Karena merupakan produk masa lalu, maka banyak kemajuan dan perubahan masa sekarang yang tidak terantisipasi oleh literatur-literatur klasik ini. Banyak problem yang seharusnya segera dicarikan solusinya menjadi tidak dapat dipecahkan karena tidak ada referensinya dalam sumber klasik. Sehingga yang terjadi adalah kebingungan umat itu sendiri untuk menentukan gerak dan langkahnya dalam menyikapi perubahan. Karena masalah-masalah yang muncul dimasukkan dalam kategori mauquf, dihentikan sementara pembahasannya sampai ditemukan referensi yang sesuai. Padahal referensi itu tidak akan ditemukan dalam literatur klasik karena persoalannya memang baru.

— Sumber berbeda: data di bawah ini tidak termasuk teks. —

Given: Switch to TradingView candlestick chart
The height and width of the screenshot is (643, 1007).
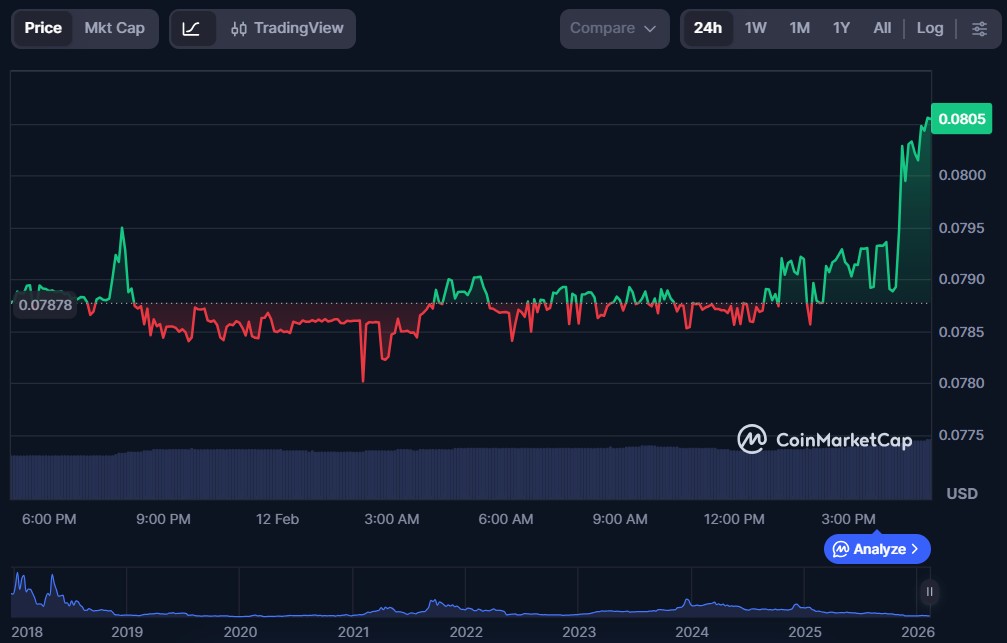Looking at the screenshot, I should coord(286,28).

Fikih sosial, sebuah jalan keluar
Dari bermacam masalah tersebut di atas, maka muncullah fikih sosial untuk mencairkan kebekuan fikih klasik. Di satu pihak, fikih sosial mengakui bahwa zaman terus berubah, karena itu permasalahan hukum juga pasti akan terus berkembang dan membutuhkan pemecahan yang baru pula. Di pihak lain, kodifikasi hukum fikih dan metodenya yang termuat dalam berbagai literatur kitab kuning adalah sarana terbaik untuk mengetahui hukum syariah, karena literatur-literatur itulah sarana penghubung bagi kita untuk mengetahui maksud dan kandungan dua sumber utama syariah. Dengan demikian, dapat dihindari sebuah rumusan hukum yang tidak berdasar lantaran telah melakukan lompatan sejarah dengan meninggalkan sarana untuk langsung sampai ke al-Qur’an dan al-Hadits. Dan lompatan inilah yang sering dilakukan kalangan modernis dengan klaim pembaruannya.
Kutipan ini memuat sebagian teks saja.